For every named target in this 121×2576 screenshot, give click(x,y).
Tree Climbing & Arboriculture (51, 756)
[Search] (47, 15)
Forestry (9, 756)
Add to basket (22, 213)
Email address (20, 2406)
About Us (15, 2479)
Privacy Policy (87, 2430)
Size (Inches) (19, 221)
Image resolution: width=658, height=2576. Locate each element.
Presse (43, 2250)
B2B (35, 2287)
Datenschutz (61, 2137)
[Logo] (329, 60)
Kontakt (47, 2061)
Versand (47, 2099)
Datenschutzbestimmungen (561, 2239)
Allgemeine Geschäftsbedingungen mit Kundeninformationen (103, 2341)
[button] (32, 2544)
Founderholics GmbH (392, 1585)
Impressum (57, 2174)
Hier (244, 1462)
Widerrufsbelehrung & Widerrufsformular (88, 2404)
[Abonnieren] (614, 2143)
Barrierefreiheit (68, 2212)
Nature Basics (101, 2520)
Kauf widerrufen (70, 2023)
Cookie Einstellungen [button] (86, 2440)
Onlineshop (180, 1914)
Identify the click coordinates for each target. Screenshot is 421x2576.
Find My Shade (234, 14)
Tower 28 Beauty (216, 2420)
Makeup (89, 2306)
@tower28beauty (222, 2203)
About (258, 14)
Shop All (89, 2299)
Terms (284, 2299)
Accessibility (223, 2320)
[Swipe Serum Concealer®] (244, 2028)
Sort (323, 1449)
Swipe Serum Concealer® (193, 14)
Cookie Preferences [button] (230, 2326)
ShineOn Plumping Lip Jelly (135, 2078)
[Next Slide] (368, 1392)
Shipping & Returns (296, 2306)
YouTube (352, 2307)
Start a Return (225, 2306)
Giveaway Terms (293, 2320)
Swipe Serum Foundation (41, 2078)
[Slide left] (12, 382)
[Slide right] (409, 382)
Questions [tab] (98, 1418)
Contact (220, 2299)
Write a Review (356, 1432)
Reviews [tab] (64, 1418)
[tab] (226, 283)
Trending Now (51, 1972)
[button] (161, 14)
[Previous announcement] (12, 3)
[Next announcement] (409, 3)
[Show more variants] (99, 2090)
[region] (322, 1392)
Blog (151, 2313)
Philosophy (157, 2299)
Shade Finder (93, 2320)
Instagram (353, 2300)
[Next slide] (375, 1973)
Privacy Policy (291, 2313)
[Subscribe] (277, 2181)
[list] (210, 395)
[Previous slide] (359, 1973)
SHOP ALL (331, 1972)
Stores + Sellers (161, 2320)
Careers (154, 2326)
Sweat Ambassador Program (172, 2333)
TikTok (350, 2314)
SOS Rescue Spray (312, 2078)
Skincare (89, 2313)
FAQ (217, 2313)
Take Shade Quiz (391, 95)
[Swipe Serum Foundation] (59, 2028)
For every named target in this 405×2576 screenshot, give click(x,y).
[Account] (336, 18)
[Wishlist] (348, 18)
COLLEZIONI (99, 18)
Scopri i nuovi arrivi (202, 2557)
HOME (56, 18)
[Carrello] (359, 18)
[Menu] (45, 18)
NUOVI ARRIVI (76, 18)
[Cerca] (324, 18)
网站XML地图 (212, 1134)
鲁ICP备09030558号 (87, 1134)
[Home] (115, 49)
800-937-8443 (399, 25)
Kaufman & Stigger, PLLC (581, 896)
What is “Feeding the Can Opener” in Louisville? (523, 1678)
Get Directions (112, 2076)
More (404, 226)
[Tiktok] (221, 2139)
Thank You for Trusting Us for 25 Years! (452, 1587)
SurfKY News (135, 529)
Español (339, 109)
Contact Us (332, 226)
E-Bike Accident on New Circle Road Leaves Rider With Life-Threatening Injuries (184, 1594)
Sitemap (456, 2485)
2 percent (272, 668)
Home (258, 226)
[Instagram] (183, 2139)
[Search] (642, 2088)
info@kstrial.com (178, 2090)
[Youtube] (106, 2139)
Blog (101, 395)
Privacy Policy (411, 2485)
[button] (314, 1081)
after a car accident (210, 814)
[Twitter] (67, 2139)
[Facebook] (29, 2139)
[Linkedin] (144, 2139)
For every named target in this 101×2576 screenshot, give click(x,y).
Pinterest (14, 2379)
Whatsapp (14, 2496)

--*--

* DESCRIPTION OF THE TASK *
Starting at the line that contains "Get Directions (112, 2076)", output each remaining line of the listing, the last line included, exactly as it appears.

* TASK ANSWER *
Get Directions (112, 2076)
More (404, 226)
[Tiktok] (221, 2139)
Thank You for Trusting Us for 25 Years! (452, 1587)
SurfKY News (135, 529)
Español (339, 109)
Contact Us (332, 226)
E-Bike Accident on New Circle Road Leaves Rider With Life-Threatening Injuries (184, 1594)
Sitemap (456, 2485)
2 percent (272, 668)
Home (258, 226)
[Instagram] (183, 2139)
[Search] (642, 2088)
info@kstrial.com (178, 2090)
[Youtube] (106, 2139)
Blog (101, 395)
Privacy Policy (411, 2485)
[button] (314, 1081)
after a car accident (210, 814)
[Twitter] (67, 2139)
[Facebook] (29, 2139)
[Linkedin] (144, 2139)
For every named target in this 101×2576 screenshot, give click(x,y).
Pinterest (14, 2379)
Whatsapp (14, 2496)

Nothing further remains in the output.